次にペーターは、「お父さんみたいに、商売をしてみよう!」と考えました。立派なお店を開きましたが、ペーターは細かい計算が苦手でした。お客さんにお釣りを間違えたり、品物の値段を忘れたり。お店はうまくいきませんでした。
「うーん、商売も向いてないみたいだ。そうだ、芸術家はどうだろう?美しい彫刻を作るんだ!」ペーターは今度は彫刻家になるために、遠いイタリアへ旅に出ました。一生懸命粘土をこねて、素晴らしい作品を作ろうとしました。少しずつですが、ペーターの作品を褒めてくれる人も出てきました。

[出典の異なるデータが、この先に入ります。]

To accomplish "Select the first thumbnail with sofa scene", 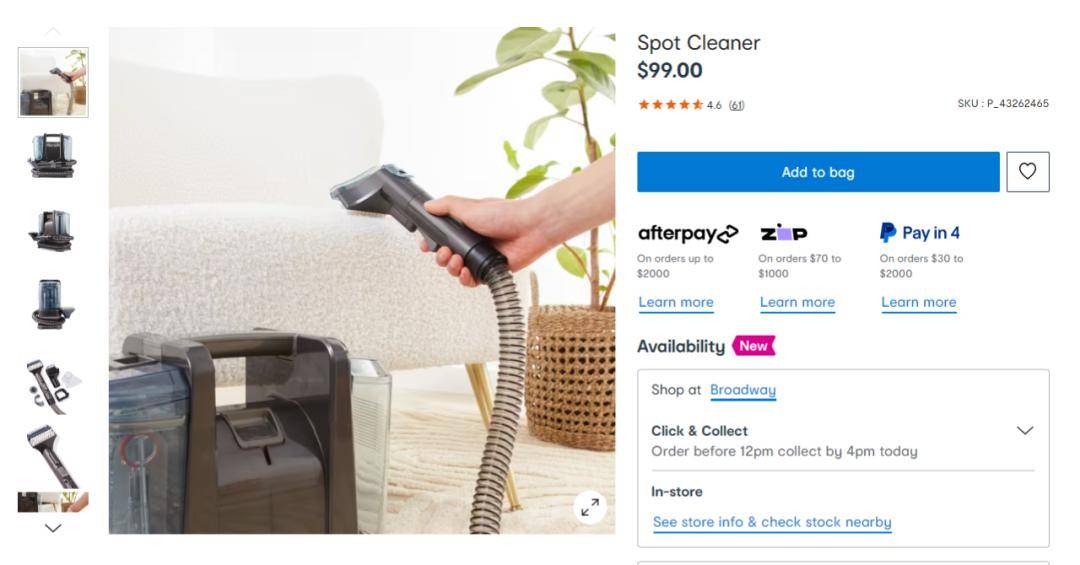I will 53,83.
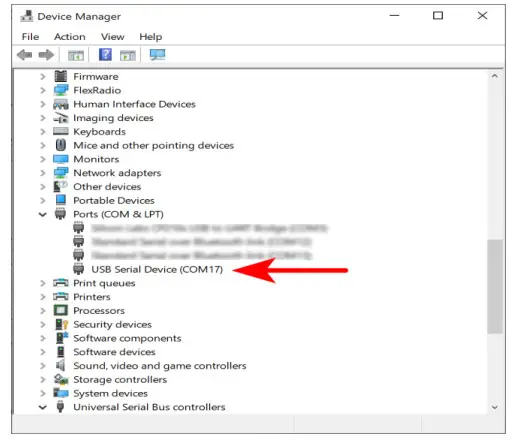Open the View menu
The height and width of the screenshot is (440, 515).
113,37
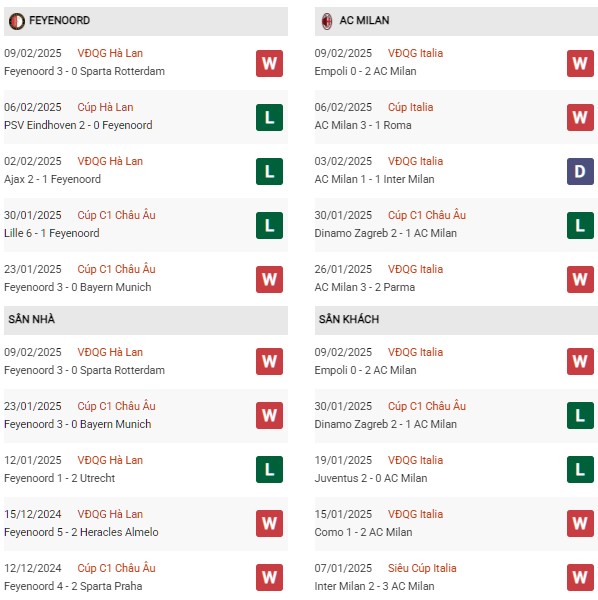Click the D badge for Inter Milan draw
598x600 pixels.
coord(580,171)
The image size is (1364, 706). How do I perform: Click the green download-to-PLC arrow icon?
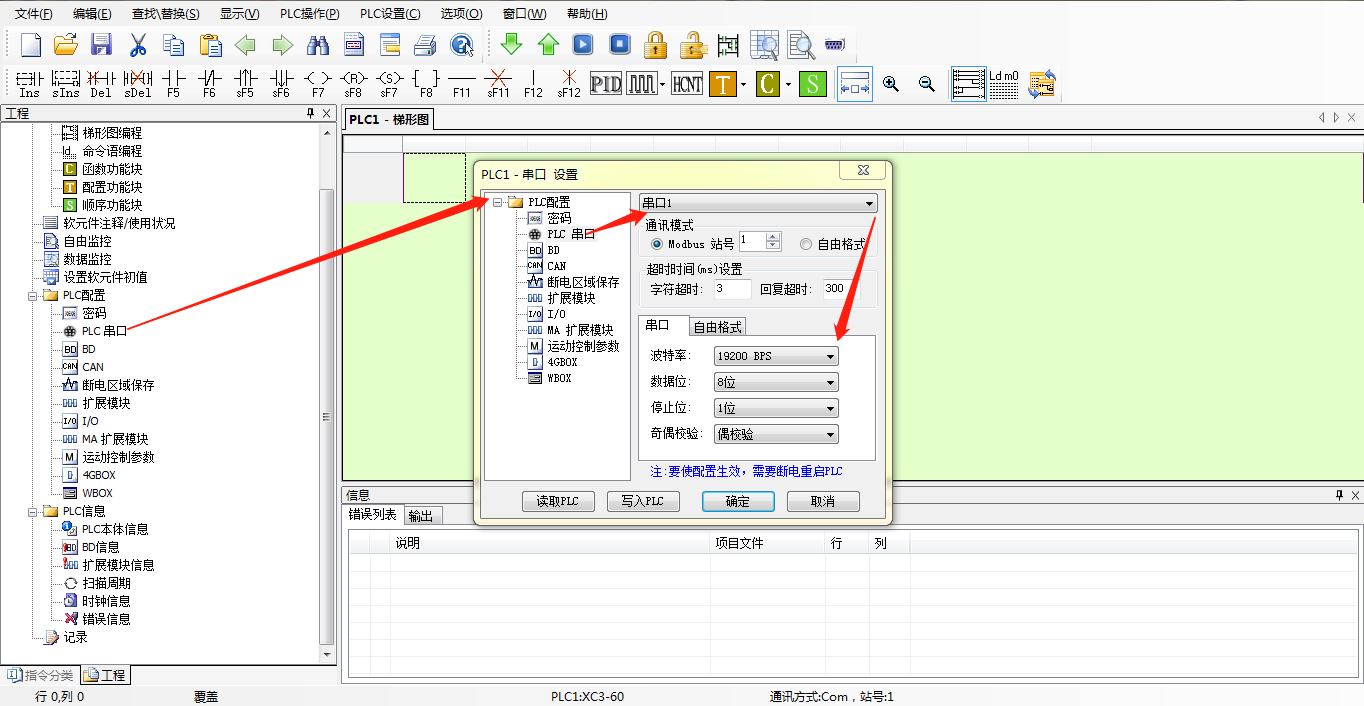point(511,45)
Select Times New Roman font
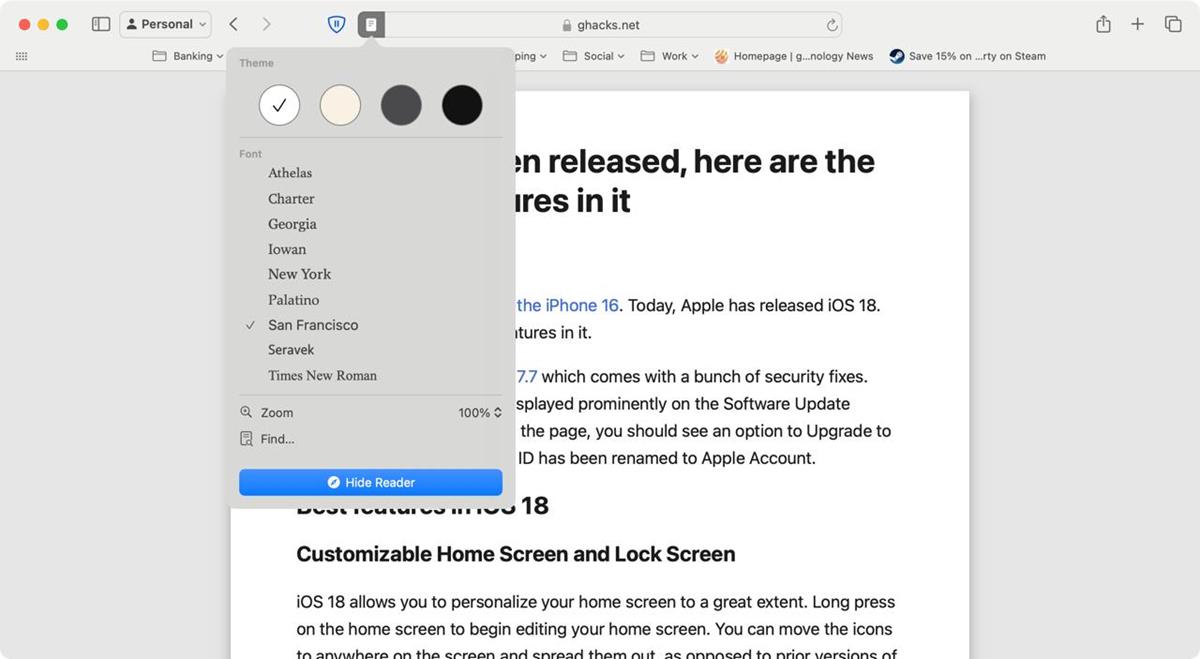The width and height of the screenshot is (1200, 659). pyautogui.click(x=322, y=376)
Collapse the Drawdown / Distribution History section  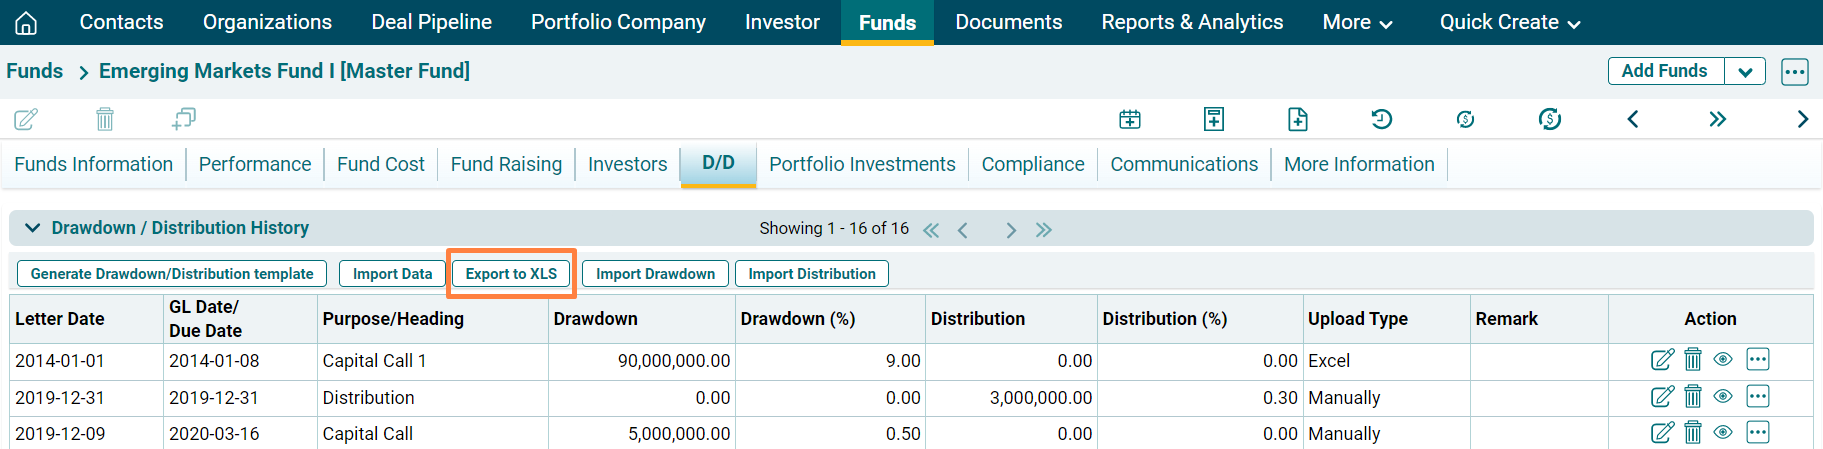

でも、ペーターの心はなんだか満たされません。「ぼくは本当に幸運なのかなあ」と、ため息をつくこともありました。そんな時、昔役者をしていた頃に知り合った、あのきれいな娘さんと偶然再会しました。彼女はペーターの作った彫刻を見て、「あなたの作品は、あたたかい気持ちになるわ」と優しく微笑んでくれました。
ペーターはハッとしました。有名になることや、お金持ちになることだけが幸せじゃないのかもしれない。誰かが自分のしたことで喜んでくれたり、心があたたかくなったりすること、そして、大切な人と一緒に穏やかに過ごすこと。それが本当の幸せなんじゃないか、と。
ペーターは故郷に帰ることにしました。そして、あの娘さんと結婚し、小さな家で静かに暮らし始めました。時々、子供たちのために面白いお話を作ったり、歌を歌ってあげたりしました。ペーターの周りには、いつも優しい笑顔があふれていました。
みんなが言っていたペーターの「幸運」とは、お金や名声を手に入れることではなく、最後に本当の心の幸せを見つけ出す力のことだったのかもしれませんね。ペーターは、自分にとって一番大切なものを見つけて、とっても幸せに暮らしましたとさ。